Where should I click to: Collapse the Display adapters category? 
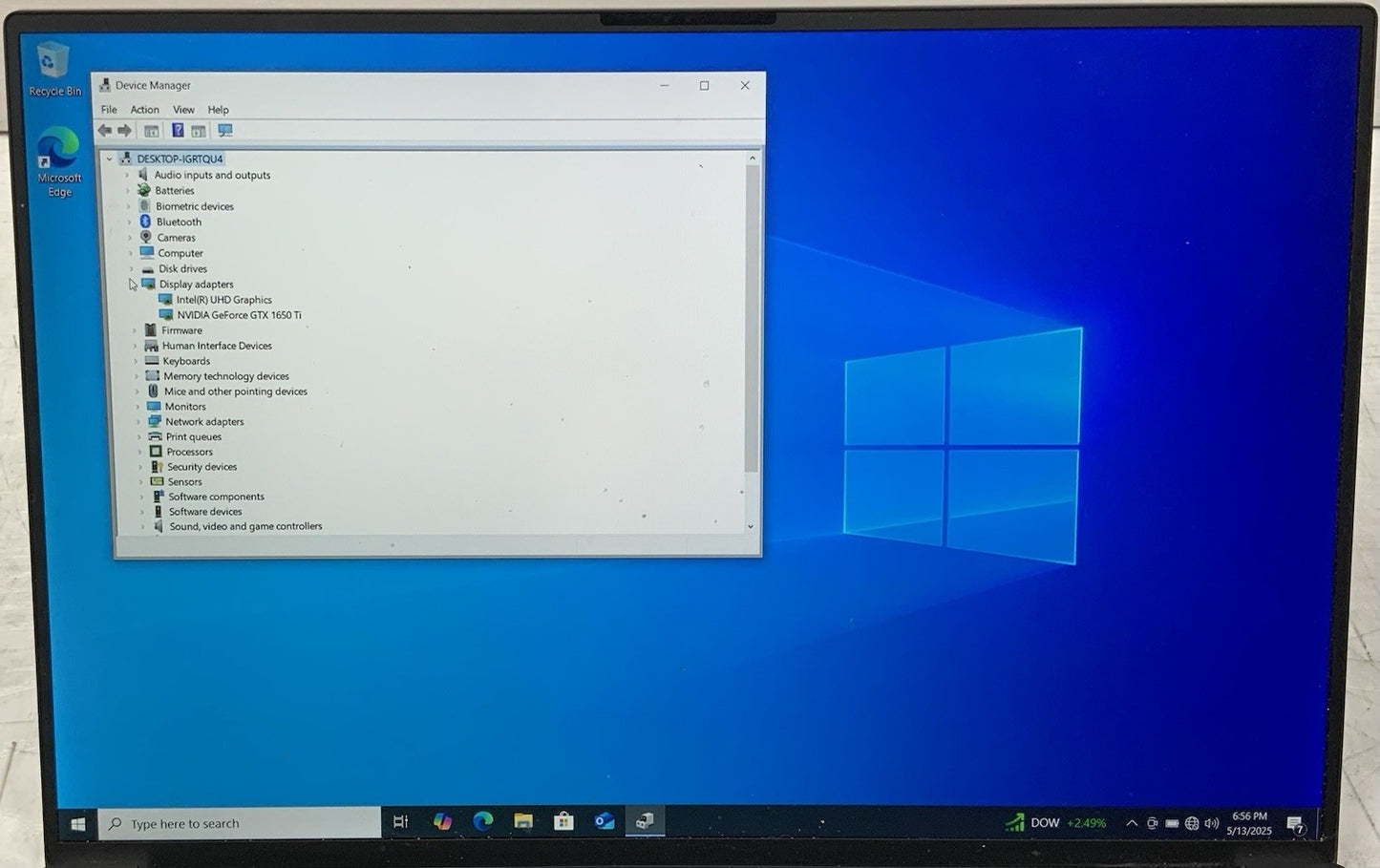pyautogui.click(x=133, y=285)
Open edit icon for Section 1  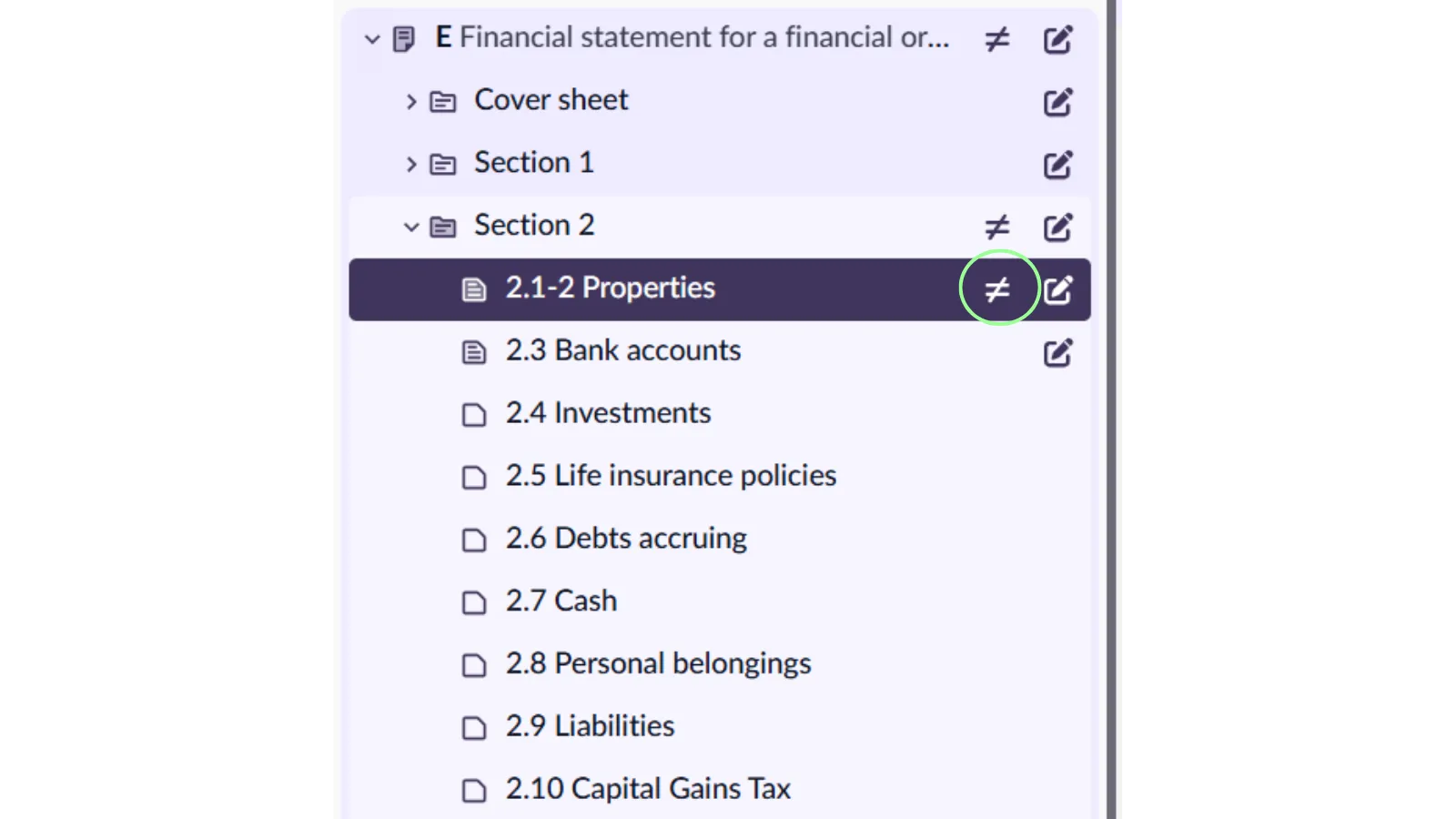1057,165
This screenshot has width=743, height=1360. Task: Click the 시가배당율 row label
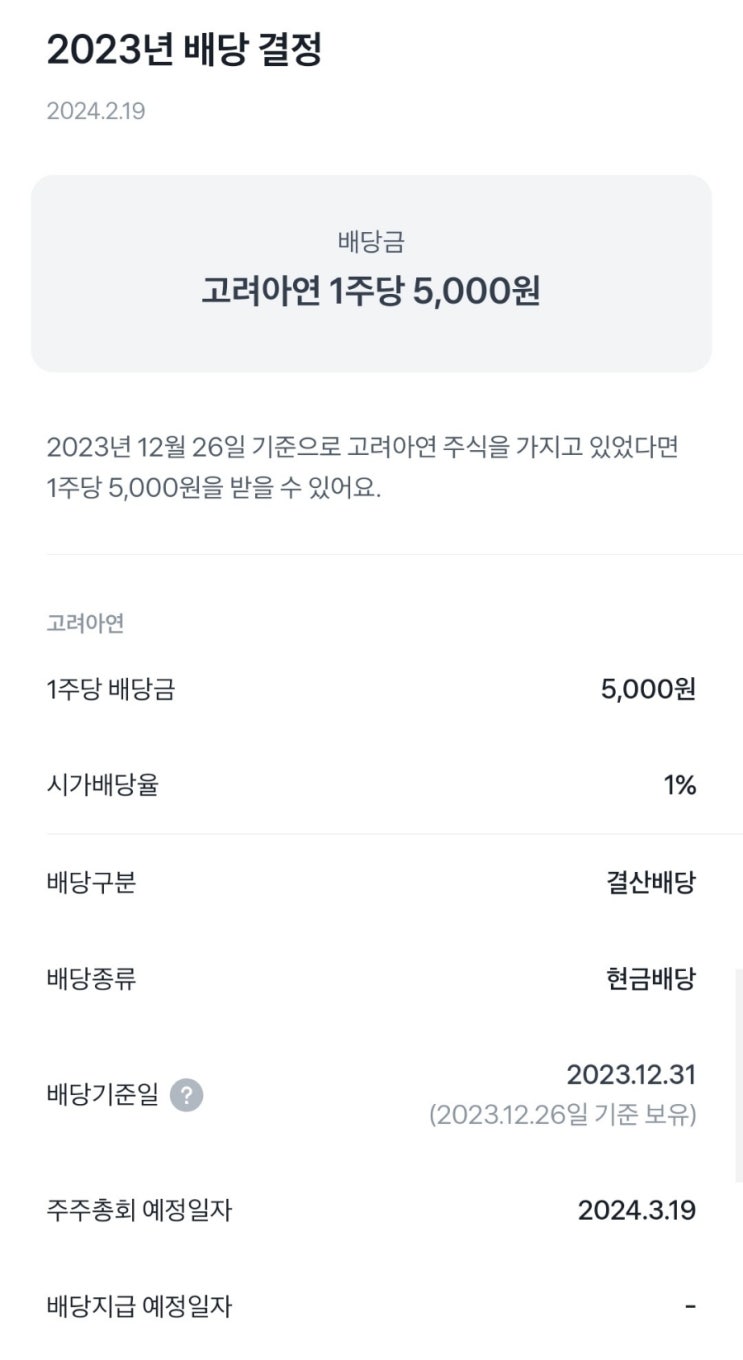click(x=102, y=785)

---

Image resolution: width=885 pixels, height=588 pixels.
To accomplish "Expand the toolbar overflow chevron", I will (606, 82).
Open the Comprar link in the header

- _Task instructions_
The lines above starting at the one that contains "Image resolution: width=885" and ending at the one that contains "Open the Comprar link in the header" must be transcribed exactly, and no other lines may appear.

- _Result_
Image resolution: width=885 pixels, height=588 pixels.
To accomplish "Expand the toolbar overflow chevron", I will (606, 82).
Open the Comprar link in the header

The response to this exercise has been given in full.